Lo mismo sucede con los progres. En un comienzo el término facho fue usado por ellos solo para calificar a personas que rinden culto a siniestras dictaduras militares a la Pinochet o a la Videla o a aquellos que ven en cada reforma social una amenaza comunista. El término ha cobrado vigencia después del aparecimiento de los macro y micro nacionalismos europeos en los cuales conviven fachos con fascistas de tomo y lomo. No obstante, el término ha sido extendido aún más por los progres y hoy les sirve para calificar a todo aquel que no vea en los EE UU un imperio asesino, a todos quienes no estamos de acuerdo con los excesos del me too, o a todos quienes nos oponemos a cualquier fundamentalismo ideológico o religioso.
Puede pensarse entonces que los progres y los fachos son los dos extremos de la política. Geométricamente podría ser cierto. Sin embargo, al ser designados el uno por el otro y el otro por el uno, es inevitable que entre ambos tengan lugar entrecruces identitarios hasta el punto de que pueden llegar a confundirse en una simbiosis. ¿Qué es un progre sin un facho o un facho sin un progre? La respuesta ha sido dada por los propios progres y fachos. La encontramos en Europa, en la indisoluble alianza contraída por ambos alrededor de la figura del autócrata Putin: el padre de todas las dictaduras del mundo. Pues para nadie es un misterio que Le Pen del FN, Gauland de AfD, Salvini de LN y Orban de FIDESZ, son aliados de Putin.

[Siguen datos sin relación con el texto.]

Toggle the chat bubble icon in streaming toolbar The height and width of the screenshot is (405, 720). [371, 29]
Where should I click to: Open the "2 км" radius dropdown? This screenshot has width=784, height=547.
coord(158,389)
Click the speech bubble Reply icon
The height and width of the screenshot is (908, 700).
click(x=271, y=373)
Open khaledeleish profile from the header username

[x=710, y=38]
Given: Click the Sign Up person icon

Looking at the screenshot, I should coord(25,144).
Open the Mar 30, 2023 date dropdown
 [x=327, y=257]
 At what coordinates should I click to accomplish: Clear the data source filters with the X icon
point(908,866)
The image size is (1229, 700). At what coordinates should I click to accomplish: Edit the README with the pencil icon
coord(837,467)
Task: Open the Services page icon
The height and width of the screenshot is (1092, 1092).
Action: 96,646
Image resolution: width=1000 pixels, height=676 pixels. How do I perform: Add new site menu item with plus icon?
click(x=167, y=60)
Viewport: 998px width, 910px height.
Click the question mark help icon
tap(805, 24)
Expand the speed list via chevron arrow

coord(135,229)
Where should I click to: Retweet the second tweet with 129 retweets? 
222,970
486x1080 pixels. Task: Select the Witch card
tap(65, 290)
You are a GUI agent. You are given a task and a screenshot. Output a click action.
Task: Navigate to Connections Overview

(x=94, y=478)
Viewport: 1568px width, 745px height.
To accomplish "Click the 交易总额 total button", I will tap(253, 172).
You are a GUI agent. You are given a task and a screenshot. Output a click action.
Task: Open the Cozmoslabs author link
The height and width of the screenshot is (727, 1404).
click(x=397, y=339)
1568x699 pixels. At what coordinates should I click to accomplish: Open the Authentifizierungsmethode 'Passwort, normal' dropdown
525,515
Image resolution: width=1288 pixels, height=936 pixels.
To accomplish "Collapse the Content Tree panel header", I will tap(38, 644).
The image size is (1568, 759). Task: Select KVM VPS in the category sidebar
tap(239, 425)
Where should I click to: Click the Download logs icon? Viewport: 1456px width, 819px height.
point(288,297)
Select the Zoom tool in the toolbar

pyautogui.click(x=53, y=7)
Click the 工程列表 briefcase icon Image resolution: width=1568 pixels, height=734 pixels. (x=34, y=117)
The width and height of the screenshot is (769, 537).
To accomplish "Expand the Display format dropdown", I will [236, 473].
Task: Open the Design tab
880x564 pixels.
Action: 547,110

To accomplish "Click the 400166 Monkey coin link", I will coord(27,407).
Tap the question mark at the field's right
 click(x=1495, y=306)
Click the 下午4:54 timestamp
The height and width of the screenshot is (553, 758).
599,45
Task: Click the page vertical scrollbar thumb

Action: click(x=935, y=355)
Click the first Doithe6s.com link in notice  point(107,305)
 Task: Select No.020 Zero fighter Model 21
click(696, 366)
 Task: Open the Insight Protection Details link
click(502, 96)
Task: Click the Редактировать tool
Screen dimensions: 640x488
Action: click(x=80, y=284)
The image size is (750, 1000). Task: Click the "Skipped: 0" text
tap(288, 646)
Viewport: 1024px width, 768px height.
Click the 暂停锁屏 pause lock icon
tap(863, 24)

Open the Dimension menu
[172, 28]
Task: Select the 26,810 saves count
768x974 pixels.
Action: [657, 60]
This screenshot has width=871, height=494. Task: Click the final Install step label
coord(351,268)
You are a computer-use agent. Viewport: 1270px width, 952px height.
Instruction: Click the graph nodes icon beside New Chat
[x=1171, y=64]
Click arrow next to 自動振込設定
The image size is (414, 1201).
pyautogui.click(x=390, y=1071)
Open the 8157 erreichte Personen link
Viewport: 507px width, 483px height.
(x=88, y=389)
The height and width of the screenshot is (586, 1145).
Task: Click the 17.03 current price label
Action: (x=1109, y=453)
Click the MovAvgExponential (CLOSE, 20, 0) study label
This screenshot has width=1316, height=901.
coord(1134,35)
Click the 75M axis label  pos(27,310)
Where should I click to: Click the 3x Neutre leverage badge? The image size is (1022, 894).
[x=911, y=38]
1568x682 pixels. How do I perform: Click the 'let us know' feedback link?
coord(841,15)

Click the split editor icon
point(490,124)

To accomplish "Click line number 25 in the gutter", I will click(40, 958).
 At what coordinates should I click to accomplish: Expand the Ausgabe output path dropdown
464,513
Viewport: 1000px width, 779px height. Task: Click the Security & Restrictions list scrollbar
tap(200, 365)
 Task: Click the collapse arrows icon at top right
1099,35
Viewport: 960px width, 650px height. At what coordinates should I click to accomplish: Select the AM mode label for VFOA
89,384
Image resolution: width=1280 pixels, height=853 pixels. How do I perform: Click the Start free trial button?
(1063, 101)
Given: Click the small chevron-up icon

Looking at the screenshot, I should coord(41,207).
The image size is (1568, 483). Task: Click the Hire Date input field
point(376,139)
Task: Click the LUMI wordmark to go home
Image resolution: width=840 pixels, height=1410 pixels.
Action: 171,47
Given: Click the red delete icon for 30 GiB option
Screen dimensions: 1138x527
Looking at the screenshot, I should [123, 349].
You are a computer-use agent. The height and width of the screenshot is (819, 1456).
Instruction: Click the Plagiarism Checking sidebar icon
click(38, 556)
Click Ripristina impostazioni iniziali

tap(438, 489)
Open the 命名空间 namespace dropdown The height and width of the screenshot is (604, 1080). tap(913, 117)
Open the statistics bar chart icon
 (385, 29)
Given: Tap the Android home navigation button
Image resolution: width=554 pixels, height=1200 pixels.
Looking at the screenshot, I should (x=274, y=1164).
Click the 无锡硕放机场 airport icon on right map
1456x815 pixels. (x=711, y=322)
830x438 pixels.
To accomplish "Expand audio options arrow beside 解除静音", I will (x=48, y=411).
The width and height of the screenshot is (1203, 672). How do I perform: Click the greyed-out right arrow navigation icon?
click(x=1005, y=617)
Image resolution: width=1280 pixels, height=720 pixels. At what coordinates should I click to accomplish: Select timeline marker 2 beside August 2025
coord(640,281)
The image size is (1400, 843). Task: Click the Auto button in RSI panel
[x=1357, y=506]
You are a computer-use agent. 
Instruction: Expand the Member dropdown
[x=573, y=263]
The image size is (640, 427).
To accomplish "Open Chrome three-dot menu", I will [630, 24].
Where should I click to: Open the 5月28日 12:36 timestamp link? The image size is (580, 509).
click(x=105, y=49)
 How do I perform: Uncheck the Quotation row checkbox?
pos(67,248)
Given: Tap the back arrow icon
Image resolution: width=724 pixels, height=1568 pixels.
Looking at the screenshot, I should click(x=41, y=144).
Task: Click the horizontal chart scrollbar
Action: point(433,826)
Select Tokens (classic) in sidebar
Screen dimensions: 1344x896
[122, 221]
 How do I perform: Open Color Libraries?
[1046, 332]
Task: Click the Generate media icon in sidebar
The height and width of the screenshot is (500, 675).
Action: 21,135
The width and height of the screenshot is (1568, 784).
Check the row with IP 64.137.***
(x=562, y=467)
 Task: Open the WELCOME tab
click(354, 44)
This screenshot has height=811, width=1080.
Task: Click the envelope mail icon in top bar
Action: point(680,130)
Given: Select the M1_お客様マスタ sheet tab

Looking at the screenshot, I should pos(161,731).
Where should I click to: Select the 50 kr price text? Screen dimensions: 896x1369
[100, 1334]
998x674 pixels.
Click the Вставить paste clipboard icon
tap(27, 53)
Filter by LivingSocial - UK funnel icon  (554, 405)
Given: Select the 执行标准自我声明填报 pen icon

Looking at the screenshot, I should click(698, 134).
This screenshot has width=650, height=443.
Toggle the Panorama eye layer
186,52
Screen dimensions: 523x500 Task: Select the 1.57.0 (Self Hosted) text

Pero no menos aliados de Putin son Pablo Iglesias de Podemos, Mélenchon de Francia Insumisa y Tsipras de Syriza.
¿Qué ven los fachos en Putin? Sin lugar a dudas, el hombre fuerte y autoritario, el restaurador de costumbres patrióticas y viriles, el defensor de la familia, de la religión y el garante en contra de la odiada UE. ¿Y qué ven a su vez los progres en Putin? El anti-imperio, el hombre que se las planta a EEUU, el restaurador geográfico de la URSS con otro nombre, y (otra vez) el garante en contra de la odiada UE.
Del mismo modo un castrista y un pinochetista ayer, un bolsonarista y un madurista hoy, comparten similares valores políticos. Están dispuestos a transgredir los derechos humanos, son enemigos del debate público -y, luego, del parlamento- rechazan las vías electorales, asumiéndolas solo cuando pueden ganar, y buscan soluciones inmediatas, sin compromisos ni diálogos con “el enemigo”. Todo en nombre de una supremacía moral que nadie les ha otorgado. Solo así se explica por qué los progres son a veces tan fachos y los fachos son a veces tan progres. En verdad, para referirnos a ellos deberíamos inventar otras palabras: fapros o profas, por ejemplo.
No obstante, siempre y cuando no sean mayoría o por cualquier vía alcancen el poder, progres y fachos pueden jugar bajo determinadas condiciones un rol positivo. Ambos, visto así, representan en sus extremos a los enemigos de la por Karl Popper llamada “sociedad abierta”. Por lo mismo, ambos nos alertan que en momentos políticos como los que atravesamos, a quienes no somos ni progres ni fachos no nos está permitido bajar la guardia ni dormir sin mantener un ojo abierto.
La lucha por la democracia está plagada de peligros y hay veces -pienso inevitablemente en la Venezuela de Maduro- en las que los demócratas deben combatir contra dos frentes a la vez: los progres que ven en el dictador y su camarilla un baluarte en contra del imperialismo y los fachos que buscan cualquiera salida bajo la condición de que no sea política.
¡Progres y fachos del mundo, unidos seréis siempre vencidos!